Why stablecoins exist
Blockchains move value globally, 24/7, without a bank branch. But most people still think in dollars, euros, or yen — not in “0.00034 ETH.”
Stablecoins bridge that gap. You hold a token on-chain that is supposed to be worth about $1. That makes it easier to:
- Lend and borrow in a unit lenders and borrowers both understand
- Swap between volatile crypto and something steadier
- Move funds between exchanges or networks without converting back to a bank account first
In DeFi guides you’ll see USDC and USDT constantly. They’re the default “dollar” of the on-chain world.
How they stay near a dollar
Not all stablecoins work the same way. The ones beginners encounter most often fall into two buckets:
| Type | Examples | Plain-English idea |
|---|---|---|
| Fiat-backed | USDC, USDT | A company holds real dollars (or short-term equivalents) in reserve. You can usually redeem tokens through the issuer — though most people just trade them on exchanges. |
| Crypto-backed | DAI | Locked crypto collateral backs the token. Smart contracts adjust supply to keep the price near $1. No single company’s bank account — but the collateral can fall in value. |
Algorithmic stablecoins (like the failed Terra UST) tried to hold a peg with code and incentives alone, without enough real backing. They collapsed when confidence broke. Treat exotic designs as advanced territory — not a beginner starting point.
For your first year, USDC and USDT are the names you’ll see everywhere. Both are fiat-backed and widely accepted. They are competitors, not identical twins — different issuers, different reserve disclosures, different regulatory histories. You don’t need to pick a favourite on day one; you need to know they’re both claims on a dollar, not dollars themselves.
What can go wrong
A stablecoin is only as stable as the system behind it.
- Depeg — the token trades below $1 (sometimes above). USDC briefly dipped during the March 2023 banking crisis. Smaller or poorly backed coins have fallen much further.
- Issuer risk — fiat-backed coins depend on the company holding real reserves and honouring redemptions. Audits and transparency reports help; they are not a government guarantee.
- Wrong network — USDC on Ethereum and USDC on another chain are separate tokens on separate ledgers. Send to the wrong address or network and you can lose funds (see the crypto networks guide).
- Not bank insurance — money in a US bank account may have FDIC-style protection in the US. Stablecoins in a self-custody wallet do not.
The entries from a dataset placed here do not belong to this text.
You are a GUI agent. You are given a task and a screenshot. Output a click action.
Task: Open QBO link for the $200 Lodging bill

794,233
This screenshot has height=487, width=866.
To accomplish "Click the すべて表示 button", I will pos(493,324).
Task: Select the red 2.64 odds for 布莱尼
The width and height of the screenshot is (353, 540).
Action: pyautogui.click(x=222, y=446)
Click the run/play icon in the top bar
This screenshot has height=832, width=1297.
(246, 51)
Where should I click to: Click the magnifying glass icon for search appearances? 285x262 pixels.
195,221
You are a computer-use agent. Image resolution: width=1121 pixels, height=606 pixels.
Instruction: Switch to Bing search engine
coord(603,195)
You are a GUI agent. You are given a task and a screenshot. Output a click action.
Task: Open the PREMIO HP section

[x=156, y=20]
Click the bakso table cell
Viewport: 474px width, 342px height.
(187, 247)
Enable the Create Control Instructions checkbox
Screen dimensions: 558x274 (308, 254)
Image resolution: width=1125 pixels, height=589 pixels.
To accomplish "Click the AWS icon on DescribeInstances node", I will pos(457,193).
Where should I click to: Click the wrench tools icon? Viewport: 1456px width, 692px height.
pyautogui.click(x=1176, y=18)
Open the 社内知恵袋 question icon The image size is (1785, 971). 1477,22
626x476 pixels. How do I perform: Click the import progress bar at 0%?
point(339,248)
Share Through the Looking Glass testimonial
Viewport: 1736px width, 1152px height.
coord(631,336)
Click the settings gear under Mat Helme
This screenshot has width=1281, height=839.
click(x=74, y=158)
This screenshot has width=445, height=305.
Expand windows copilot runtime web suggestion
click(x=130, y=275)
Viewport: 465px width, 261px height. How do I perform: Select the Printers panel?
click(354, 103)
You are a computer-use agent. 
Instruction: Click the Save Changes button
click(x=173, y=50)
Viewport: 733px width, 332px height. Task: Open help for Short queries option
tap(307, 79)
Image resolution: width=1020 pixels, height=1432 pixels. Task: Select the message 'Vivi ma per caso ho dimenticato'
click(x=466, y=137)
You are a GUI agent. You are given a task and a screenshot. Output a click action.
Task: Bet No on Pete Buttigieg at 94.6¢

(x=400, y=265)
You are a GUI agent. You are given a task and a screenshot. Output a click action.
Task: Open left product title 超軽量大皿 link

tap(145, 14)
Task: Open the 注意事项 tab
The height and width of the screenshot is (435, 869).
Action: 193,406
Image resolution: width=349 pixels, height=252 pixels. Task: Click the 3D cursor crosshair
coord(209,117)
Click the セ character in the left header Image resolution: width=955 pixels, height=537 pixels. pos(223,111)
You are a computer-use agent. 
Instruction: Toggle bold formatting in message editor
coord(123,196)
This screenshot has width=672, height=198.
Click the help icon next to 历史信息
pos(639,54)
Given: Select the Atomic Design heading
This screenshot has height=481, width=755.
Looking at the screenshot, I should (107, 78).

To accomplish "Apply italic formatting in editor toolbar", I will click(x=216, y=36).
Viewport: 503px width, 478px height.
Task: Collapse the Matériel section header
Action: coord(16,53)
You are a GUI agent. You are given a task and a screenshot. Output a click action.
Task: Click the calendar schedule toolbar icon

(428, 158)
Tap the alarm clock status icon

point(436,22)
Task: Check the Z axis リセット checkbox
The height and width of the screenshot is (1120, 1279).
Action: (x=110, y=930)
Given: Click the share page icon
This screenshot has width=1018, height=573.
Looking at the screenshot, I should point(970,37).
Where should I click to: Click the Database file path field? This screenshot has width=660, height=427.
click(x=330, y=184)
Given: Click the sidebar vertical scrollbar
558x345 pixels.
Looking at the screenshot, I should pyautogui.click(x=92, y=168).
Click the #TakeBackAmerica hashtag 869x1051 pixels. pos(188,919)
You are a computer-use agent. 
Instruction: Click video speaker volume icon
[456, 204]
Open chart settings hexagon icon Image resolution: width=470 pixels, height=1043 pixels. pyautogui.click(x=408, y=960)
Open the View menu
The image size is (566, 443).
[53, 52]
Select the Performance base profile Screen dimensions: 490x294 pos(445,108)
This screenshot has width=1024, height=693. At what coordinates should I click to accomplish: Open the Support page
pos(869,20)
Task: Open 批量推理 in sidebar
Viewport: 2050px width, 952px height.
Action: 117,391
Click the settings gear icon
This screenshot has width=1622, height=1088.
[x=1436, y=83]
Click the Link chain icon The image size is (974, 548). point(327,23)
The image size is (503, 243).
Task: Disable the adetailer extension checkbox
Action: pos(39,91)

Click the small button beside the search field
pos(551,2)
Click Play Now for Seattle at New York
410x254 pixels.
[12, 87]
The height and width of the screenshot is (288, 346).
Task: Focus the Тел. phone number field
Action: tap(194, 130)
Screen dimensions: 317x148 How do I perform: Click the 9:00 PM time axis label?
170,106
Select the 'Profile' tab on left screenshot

For everyday small amounts on a major exchange, mainstream stablecoins behave like dollars most of the time. For life savings, large DeFi positions, or panic days, remember you’re holding a token, not a deposit.
Use stablecoins for what they’re good at — steady on-chain dollars for learning DeFi — but don’t treat USDC in a wallet like cash in an insured bank account. Read what backs the coin you hold, and size positions so a bad depeg day would annoy you, not ruin you.